O pater comandava todos os seus descendentes, sua esposa, bem como as mulheres casadas com seus descendentes. A família era compreendida como uma unidade econômica, religiosa, política e jurisdicional, onde o ascendente comum mais velho exercia ao mesmo tempo a função de chefe político, sacerdote e juiz, e, além disso, comandava e celebrava o culto dos deuses domésticos e distribuía justiça.
A organização do pater famílias, portanto, baseava-se na autoridade familiar ilimitada, tendo como objetivo apenas o interesse do chefe de família, concentrando-se na figura do pai, caracterizando o patriarcalismo. Discorrendo sobre essa autoridade Rizzardo (2004, p. 898) ensina que:
[...] representava um poder incontrastável, detentor de uma autoridade sem limites, na medida em que nem mesmo o Estado era capaz de lhe tolher tal característica. A esposa, os filhos, os demais descendentes e os escravos eram considerados personae alieni juris, ou seja, não possuíam qualquer direito. Sobre eles, o pai romano detinha, inclusive, o direito sobre a vida e a morte.

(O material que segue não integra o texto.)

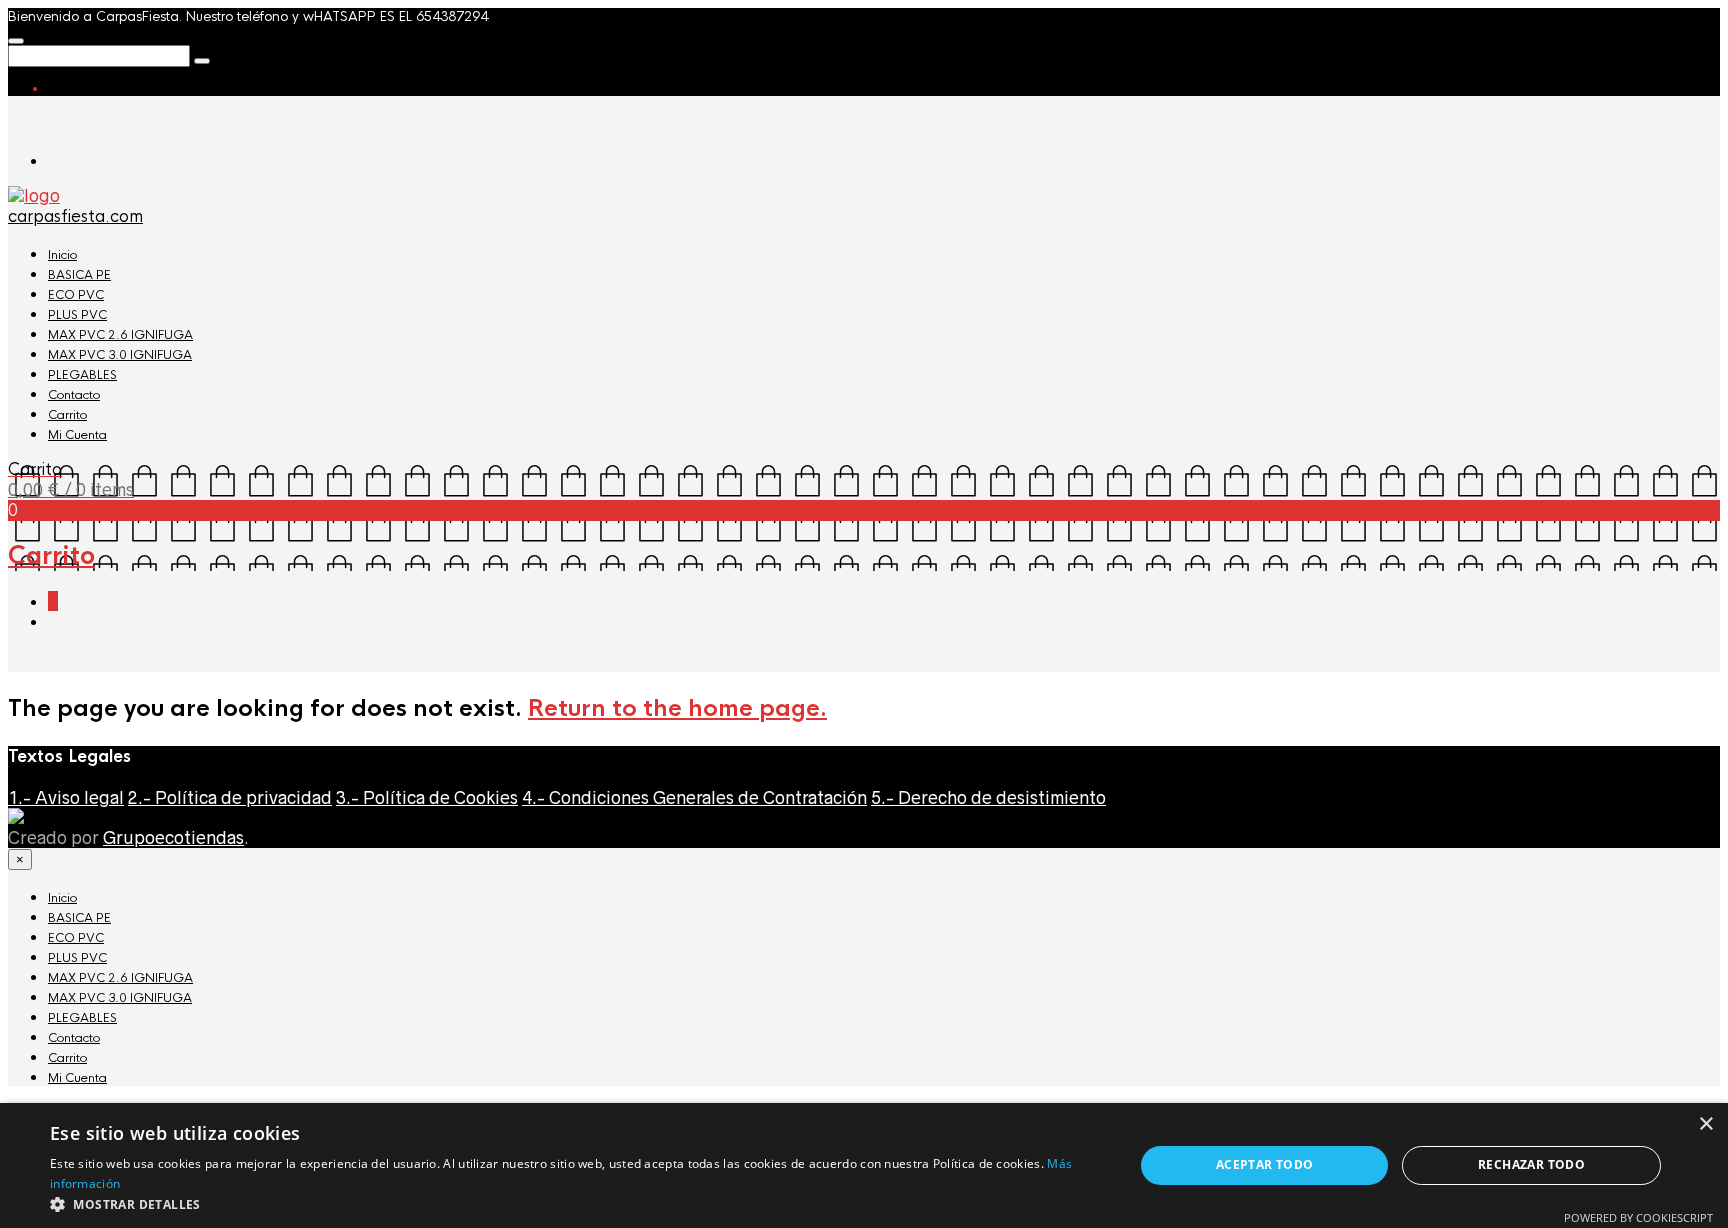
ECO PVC (76, 295)
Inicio (62, 255)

Portanto, significava a inteira submissão dos entes da família em relação ao chefe familiar, sendo este a autoridade maior, o dono e senhor de tudo, inclusive de seus bens patrimoniais.
Com o tempo, a severidade das regras foi atenuada, conhecendo os romanos o casamento sine manu, que era o casamento que se dava sem a subordinação da mulher à família do marido, nesse modelo de casamento a mulher tinha a permissão de usufruir de seus bens sem nenhuma forma de dominação. “Com o Imperador Constantino, a partir do século IV, instala-se no direito romano a concepção cristã da família, na qual predominavam as questões de ordem moral” (RIZZARDO, 2004, p. 898). Aos poucos foi então a família romana evoluindo no sentido de se restringir progressivamente a autoridade do pater, dando-se maior autonomia à mulher e aos filhos, passando estes a administrar os pecúlios castenses (vencimentos militares) (PEREIRA, 2012).
Em matéria de casamento, os romanos entendiam ser necessária a affectio não só no momento de sua celebração, mas enquanto perdurasse. A ausência de convivência, o desaparecimento da afeição era, assim, causa necessária para a dissolução do casamento pelo divórcio. Os canonistas, no entanto, opuseram-se à dissolução do vínculo, pois consideravam o casamento um sacramento, não podendo os homens dissolver a união realizada por Deus (GONÇALVES, 2007).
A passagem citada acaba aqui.